• Source data
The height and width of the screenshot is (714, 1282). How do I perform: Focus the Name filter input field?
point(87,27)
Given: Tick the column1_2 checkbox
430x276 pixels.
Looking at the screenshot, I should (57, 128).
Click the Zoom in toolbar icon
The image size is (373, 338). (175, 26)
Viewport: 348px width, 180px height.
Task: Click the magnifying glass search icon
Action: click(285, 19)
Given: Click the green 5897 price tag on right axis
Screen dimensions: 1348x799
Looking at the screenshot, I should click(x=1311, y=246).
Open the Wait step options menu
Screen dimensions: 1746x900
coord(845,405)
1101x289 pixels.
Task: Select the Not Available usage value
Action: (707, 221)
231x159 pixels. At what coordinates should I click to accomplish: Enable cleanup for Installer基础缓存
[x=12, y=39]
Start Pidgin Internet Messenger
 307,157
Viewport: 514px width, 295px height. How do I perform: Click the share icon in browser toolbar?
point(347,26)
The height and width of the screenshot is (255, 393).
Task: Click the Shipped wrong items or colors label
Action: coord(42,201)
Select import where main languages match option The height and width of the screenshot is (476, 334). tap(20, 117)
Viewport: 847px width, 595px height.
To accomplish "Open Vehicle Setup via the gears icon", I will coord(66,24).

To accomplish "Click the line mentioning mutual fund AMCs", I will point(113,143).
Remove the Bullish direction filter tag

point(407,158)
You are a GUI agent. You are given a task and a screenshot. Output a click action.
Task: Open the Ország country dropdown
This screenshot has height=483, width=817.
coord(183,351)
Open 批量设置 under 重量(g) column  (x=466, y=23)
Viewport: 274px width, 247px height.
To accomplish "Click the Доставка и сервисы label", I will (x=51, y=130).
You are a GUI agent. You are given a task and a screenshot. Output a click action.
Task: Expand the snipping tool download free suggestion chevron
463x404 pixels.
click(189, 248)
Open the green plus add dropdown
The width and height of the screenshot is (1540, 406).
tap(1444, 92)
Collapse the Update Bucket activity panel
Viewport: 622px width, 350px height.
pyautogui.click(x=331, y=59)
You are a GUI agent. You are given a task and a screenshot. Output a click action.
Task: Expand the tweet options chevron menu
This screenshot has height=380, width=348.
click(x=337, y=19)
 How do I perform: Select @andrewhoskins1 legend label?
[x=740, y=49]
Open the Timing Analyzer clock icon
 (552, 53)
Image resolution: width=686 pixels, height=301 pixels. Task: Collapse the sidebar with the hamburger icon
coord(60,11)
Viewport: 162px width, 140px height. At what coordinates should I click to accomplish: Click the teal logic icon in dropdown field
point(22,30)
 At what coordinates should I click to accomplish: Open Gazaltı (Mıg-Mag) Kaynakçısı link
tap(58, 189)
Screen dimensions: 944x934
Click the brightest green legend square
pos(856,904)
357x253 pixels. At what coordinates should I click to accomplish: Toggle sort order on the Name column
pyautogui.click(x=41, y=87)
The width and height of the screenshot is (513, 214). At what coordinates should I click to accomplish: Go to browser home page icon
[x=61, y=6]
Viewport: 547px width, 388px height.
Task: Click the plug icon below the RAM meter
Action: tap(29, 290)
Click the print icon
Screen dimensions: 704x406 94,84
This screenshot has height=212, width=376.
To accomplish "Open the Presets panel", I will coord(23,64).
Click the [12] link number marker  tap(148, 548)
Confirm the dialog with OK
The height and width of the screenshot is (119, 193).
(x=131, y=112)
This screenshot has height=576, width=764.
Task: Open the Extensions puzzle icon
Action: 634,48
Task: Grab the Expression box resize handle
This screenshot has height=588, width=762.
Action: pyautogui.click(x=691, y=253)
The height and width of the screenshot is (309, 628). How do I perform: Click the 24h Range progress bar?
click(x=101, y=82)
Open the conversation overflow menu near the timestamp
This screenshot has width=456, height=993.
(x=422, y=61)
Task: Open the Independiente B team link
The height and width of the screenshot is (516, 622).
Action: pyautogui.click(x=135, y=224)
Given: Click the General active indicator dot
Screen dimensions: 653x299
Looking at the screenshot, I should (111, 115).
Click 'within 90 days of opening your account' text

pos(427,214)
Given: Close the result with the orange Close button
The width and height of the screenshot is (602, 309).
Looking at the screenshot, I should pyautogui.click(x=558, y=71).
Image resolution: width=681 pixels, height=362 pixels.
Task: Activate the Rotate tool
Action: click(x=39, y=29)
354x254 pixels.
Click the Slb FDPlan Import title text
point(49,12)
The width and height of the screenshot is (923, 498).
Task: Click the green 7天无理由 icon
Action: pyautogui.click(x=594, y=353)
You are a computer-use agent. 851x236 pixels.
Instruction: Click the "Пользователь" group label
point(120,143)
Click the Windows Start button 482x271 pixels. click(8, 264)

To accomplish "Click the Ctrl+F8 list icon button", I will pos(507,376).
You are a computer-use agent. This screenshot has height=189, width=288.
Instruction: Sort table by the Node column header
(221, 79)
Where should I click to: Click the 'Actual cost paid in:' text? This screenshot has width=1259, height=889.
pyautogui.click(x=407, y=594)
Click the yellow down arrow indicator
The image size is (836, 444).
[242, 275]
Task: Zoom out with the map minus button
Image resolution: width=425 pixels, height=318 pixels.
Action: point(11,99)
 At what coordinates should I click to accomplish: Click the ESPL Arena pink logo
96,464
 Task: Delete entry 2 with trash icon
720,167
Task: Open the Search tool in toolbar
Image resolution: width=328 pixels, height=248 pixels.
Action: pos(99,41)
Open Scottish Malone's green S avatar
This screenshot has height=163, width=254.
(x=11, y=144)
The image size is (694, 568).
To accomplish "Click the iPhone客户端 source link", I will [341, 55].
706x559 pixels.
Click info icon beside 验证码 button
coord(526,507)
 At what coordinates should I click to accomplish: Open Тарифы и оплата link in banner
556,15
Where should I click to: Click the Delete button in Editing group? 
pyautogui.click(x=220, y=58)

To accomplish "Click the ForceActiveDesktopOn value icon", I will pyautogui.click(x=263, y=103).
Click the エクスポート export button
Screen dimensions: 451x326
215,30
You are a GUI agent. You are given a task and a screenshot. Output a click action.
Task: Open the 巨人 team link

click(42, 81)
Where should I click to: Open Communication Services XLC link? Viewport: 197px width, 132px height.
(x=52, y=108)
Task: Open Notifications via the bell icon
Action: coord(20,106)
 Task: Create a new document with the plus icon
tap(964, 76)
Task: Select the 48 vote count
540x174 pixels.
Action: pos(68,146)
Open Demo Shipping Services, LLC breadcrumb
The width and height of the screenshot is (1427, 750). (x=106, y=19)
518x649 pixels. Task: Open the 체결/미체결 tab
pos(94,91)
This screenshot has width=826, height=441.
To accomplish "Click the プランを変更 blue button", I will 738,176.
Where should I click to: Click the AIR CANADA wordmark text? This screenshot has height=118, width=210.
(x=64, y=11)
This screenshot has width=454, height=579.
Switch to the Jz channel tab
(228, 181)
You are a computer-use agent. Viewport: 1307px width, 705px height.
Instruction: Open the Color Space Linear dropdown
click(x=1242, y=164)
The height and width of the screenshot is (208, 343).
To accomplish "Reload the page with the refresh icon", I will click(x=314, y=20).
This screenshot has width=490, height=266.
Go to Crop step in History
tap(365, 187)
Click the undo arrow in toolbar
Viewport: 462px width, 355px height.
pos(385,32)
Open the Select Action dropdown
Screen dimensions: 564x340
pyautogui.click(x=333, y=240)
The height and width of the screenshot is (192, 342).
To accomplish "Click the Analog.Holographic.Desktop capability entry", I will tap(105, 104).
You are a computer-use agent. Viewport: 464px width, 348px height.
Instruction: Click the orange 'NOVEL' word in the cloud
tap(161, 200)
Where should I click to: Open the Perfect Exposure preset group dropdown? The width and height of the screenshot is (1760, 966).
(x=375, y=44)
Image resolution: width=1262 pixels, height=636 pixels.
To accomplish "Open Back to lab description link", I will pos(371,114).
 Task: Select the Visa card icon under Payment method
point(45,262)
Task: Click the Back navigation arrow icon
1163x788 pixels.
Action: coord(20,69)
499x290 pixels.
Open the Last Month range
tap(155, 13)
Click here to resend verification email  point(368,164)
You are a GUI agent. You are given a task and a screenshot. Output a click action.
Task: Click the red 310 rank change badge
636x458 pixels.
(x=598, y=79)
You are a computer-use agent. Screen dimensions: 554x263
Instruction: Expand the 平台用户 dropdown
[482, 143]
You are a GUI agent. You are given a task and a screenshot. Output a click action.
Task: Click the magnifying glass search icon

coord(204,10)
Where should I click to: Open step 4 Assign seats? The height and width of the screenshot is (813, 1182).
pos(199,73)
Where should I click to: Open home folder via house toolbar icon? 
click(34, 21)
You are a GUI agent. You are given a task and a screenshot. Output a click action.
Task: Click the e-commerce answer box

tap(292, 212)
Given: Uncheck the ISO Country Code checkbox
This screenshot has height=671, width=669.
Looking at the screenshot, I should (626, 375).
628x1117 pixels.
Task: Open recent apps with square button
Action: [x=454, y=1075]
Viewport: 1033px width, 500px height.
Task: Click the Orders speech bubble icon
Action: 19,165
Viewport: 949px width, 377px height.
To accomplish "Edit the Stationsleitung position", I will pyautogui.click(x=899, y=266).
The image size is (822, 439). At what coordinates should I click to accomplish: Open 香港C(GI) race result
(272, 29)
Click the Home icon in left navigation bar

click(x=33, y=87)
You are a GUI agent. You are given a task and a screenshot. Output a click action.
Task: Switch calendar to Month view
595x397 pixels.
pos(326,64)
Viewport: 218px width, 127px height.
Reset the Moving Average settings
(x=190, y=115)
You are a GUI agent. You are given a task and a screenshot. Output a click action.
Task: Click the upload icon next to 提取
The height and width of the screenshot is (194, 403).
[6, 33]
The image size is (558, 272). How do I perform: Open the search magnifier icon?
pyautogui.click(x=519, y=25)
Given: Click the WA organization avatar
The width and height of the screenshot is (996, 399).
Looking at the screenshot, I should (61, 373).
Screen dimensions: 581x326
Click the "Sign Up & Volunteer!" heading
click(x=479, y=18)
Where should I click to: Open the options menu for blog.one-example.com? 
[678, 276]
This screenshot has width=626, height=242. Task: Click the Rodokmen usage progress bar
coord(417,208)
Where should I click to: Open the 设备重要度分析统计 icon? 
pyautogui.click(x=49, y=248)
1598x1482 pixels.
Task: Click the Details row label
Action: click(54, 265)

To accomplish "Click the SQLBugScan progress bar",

• Problem to solve
Each line above with the word "Back" must be returned.

• Solution to this task
To accomplish "Open Back to lab description link", I will pos(371,114).
Task: Click the Back navigation arrow icon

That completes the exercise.